The actress doesn't feel that the film allowed for her character's voice to be heard.
In a recent New York Times interview, celebrated actress Viola Davis reflected on roles she regrets taking. Among them, she listed her Oscar-winning turn as Aibileen Clark in 2011's "The Help." The film, directed by Tate Taylor and co-starring Octavia Spencer and Emma Stone, followed a white woman writing about the experiences of two black maids during the segregation-era South. The film itself was based on Kathryn Stockett's 2009 novel of the same name.

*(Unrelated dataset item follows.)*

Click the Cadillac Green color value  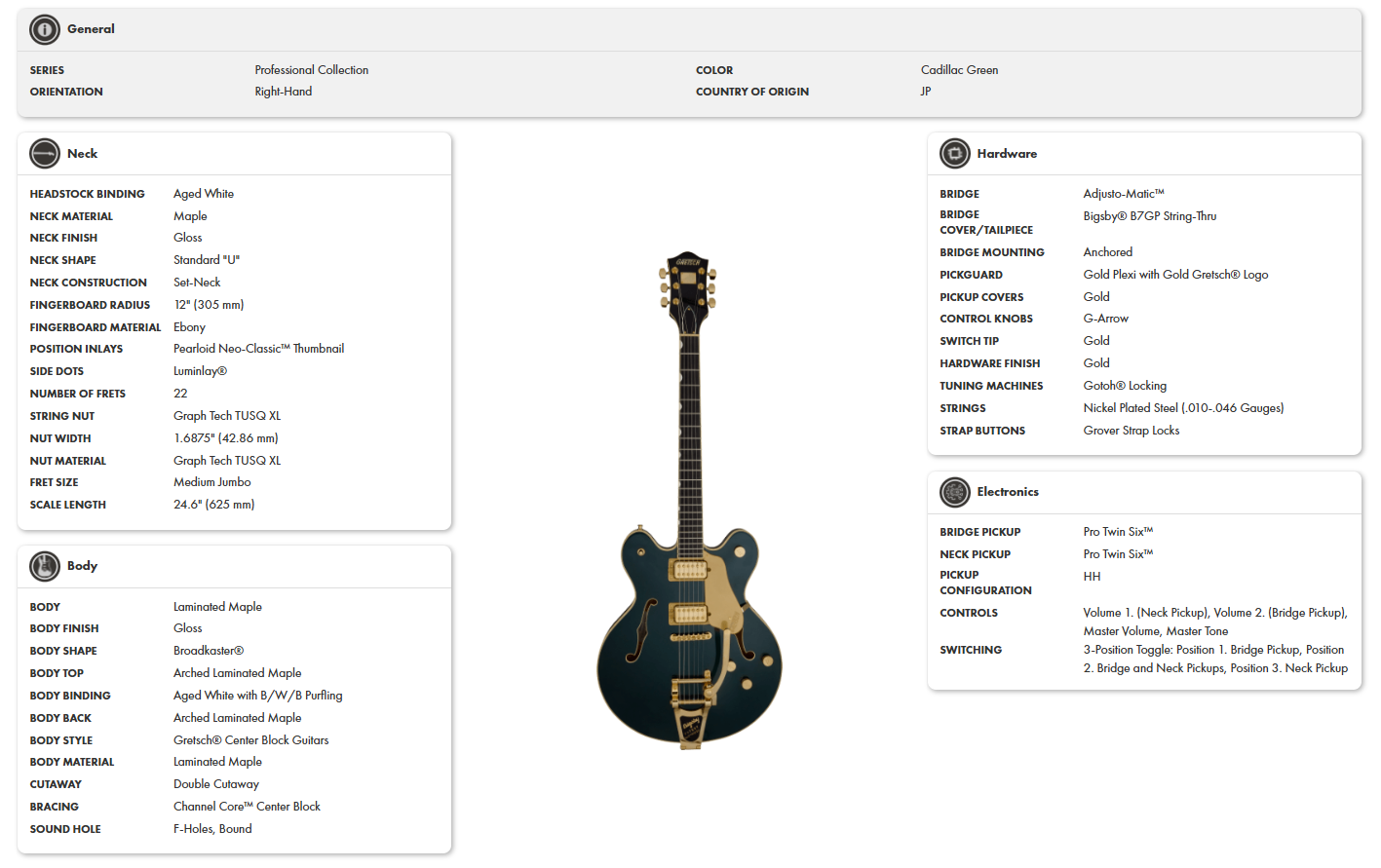click(959, 70)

While Davis commends the cast and Taylor's directing, she feels the narrative fell short of giving a distinct voice to the black women in the film. "I just felt that at the end of the day it wasn't the voices of the maids that were heard," Davis noted, likening her character of Aibileen and Spencer's Minnie to her mom and grandmother. "And I know that if you do a movie where the whole premise is, I want to know what it feels like to work for white people and to bring up children in 1963, I want to hear how you really feel about it." Davis didn't hear this perspective in the film.

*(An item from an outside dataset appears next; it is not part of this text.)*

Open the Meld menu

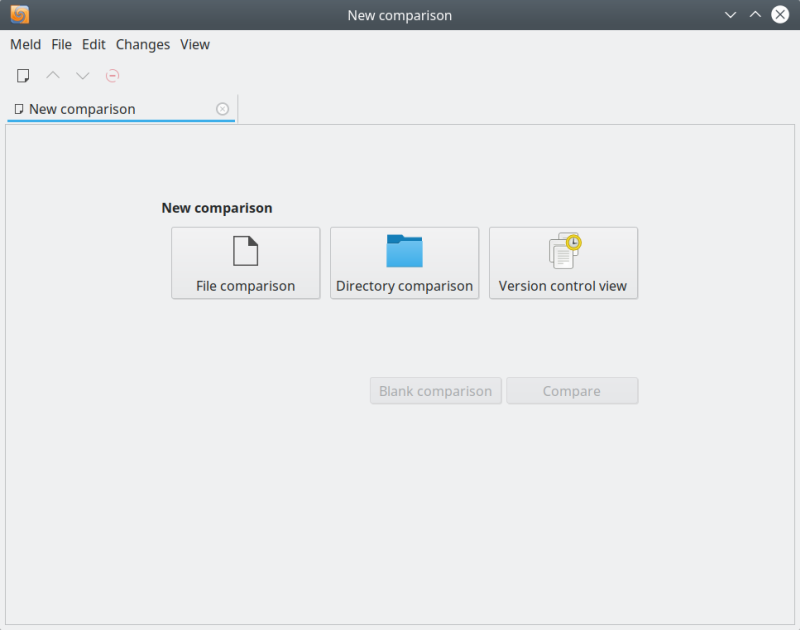[x=25, y=44]
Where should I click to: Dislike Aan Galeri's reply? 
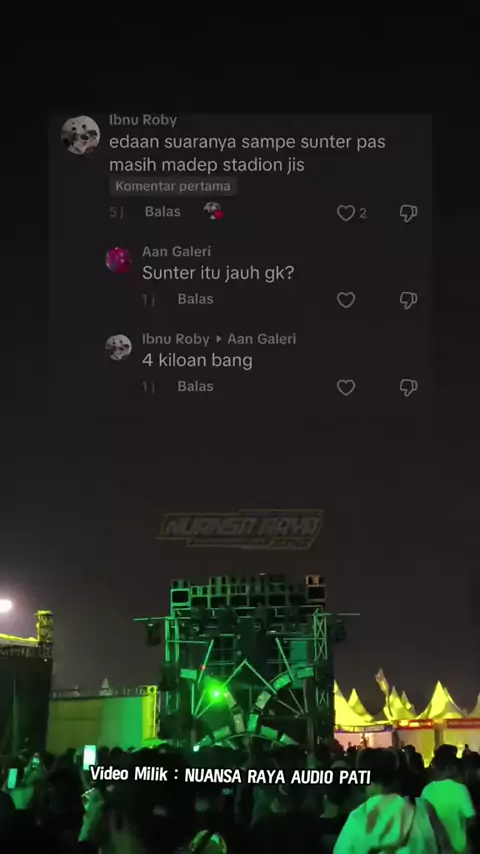(408, 300)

Director Ava DuVernay, whose 2014 film "Selma" was nominated for Best Picture, took to Twitter with similar feelings about the film, for which she did PR. "That film pushed me to make my own," she noted, expressing gratitude for striking out on her own. Her full tweet can be found below. Davis' latest feature, the Steve McQueen-directed heist film "Widows," lands in theaters on November 16th.